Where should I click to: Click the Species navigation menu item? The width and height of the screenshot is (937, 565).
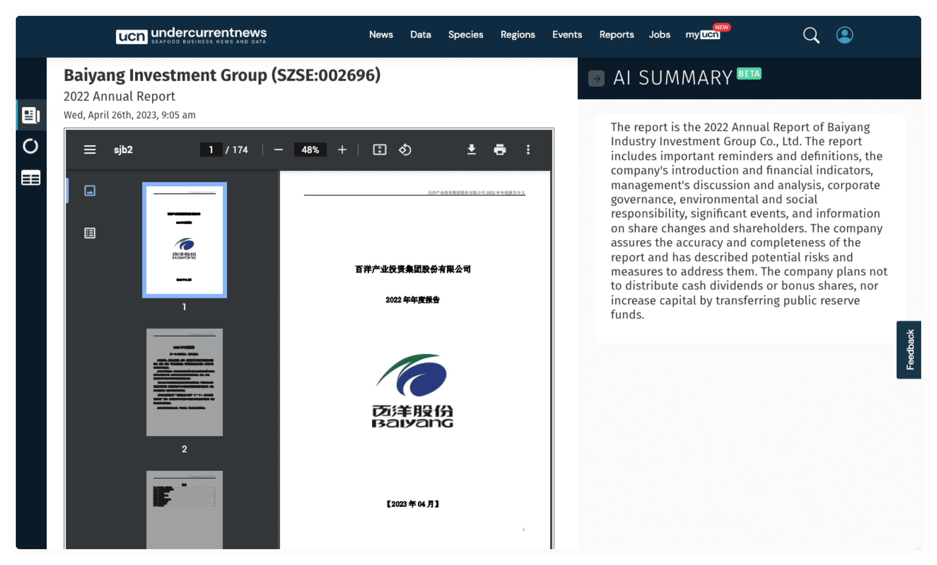click(465, 35)
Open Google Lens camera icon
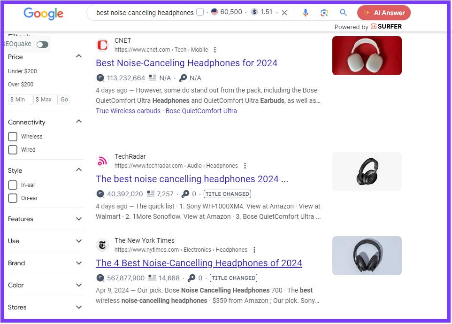The image size is (452, 324). 324,13
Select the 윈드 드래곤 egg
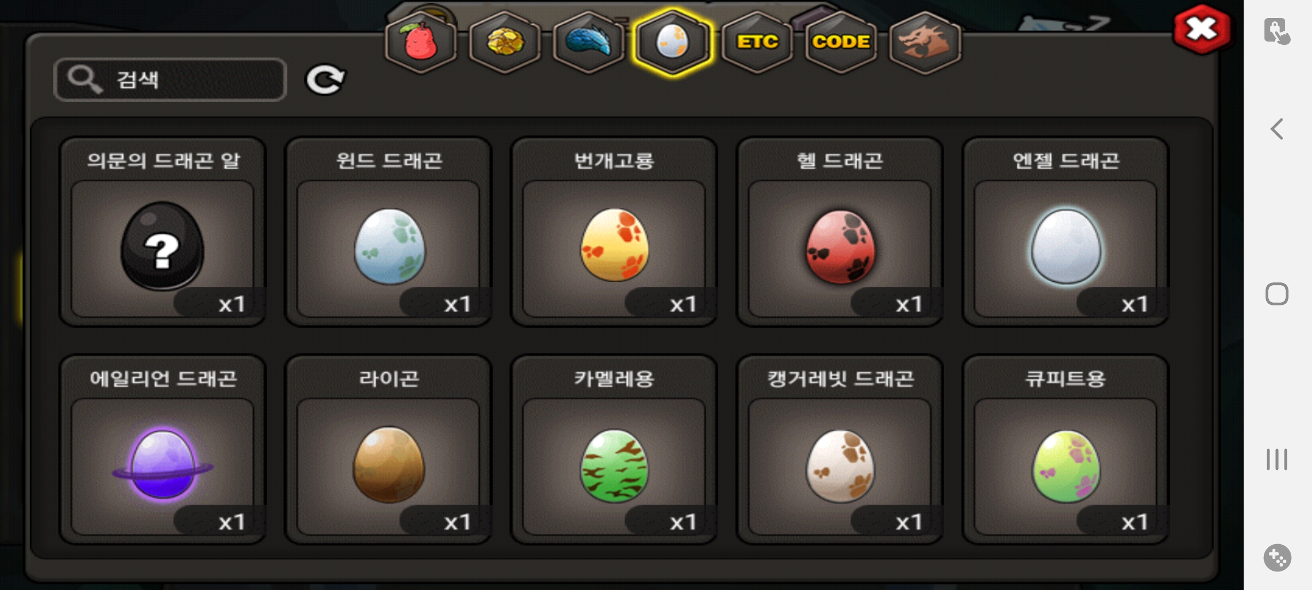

> Your assignment: Precisely the lines from the one containing "Open Google Lens camera icon" to the end of the data above, both included, should be printed; leave the pictures out.

> Reply to the exercise:
Open Google Lens camera icon
The image size is (452, 324). 324,13
Select the 윈드 드래곤 egg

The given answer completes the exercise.